My Lords, health and the economy are interdependent. Essential to infection control is PPE, which we import at eye-watering cost. Gowns are the second-most-used piece of PPE, after gloves, in healthcare. Of the £6.6 billion in pandemic costs to health and social care, £4 billion has been allocated for PPE to the end of July 2020. Wales alone has spent £136 million on 90 million items of PPE to date. The UK is using 10% of the total global production of PPE, and that will not decrease. In March, the WHO warned that 89 million medical masks, 76 million examination gloves and 1.6 million pairs of goggles would be required worldwide monthly.
Until 2020, the race to the bottom on price made Hubei province in China the manufacturing centre of PPE, yet in January, China imported 20 million surgical masks and respirators in 24 hours. Exports fell and international scrambles for PPE resulted. Here, our 2008 flu preparedness stockpile contained no gowns or visors. Apparently, almost two-thirds—21 million—of vital FFP3-standard masks were missing.

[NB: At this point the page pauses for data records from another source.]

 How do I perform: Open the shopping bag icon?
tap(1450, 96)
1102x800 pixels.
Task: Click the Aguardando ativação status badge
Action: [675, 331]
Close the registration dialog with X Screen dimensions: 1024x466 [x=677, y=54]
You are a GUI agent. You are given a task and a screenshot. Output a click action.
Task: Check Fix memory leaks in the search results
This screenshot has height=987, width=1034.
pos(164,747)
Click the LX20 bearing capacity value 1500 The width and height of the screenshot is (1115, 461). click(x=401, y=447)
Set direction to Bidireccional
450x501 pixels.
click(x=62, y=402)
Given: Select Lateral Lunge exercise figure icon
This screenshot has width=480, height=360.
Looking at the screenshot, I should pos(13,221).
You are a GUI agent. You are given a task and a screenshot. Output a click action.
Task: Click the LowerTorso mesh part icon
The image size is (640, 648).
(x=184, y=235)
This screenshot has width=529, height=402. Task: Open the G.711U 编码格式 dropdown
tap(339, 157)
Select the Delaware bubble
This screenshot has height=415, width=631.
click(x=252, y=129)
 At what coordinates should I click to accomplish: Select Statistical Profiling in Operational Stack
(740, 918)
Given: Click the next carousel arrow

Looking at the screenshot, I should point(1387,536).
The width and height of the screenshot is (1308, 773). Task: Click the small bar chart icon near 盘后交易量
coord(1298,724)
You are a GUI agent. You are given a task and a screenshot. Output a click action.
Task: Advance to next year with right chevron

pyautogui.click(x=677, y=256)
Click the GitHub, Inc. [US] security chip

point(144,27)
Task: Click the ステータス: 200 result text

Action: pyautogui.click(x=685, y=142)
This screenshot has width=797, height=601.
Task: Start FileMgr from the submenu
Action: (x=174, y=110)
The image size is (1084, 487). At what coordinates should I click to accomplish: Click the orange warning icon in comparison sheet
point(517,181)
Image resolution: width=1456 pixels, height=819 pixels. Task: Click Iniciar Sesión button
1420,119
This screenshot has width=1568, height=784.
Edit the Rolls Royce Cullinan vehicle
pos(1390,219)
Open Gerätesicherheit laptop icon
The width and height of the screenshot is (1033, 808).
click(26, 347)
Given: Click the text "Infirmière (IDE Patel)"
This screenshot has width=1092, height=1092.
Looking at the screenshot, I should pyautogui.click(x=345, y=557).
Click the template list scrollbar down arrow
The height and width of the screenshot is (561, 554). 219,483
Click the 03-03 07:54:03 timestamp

We must become resilient in our core needs. Our university fabric research can develop fibres and design quality gowns with low micro-organism transmission potential that are recyclable and fit women properly. Our universities teach and develop 3D printing, yet we do not have the infrastructure and experience for visor manufacture and distribution at scale. We rely on China’s manufacture of melt-blown and spun-bond polypropylene, and other crucial components of PPE, yet these supply chains are remarkably brittle, and the worldwide market for personal protective equipment is expected to grow at over 6% in the next five years. Will our economic recovery and security involve moves towards self-sufficiency in high-quality reusable medical consumables, their sterilisation and quality control? It must.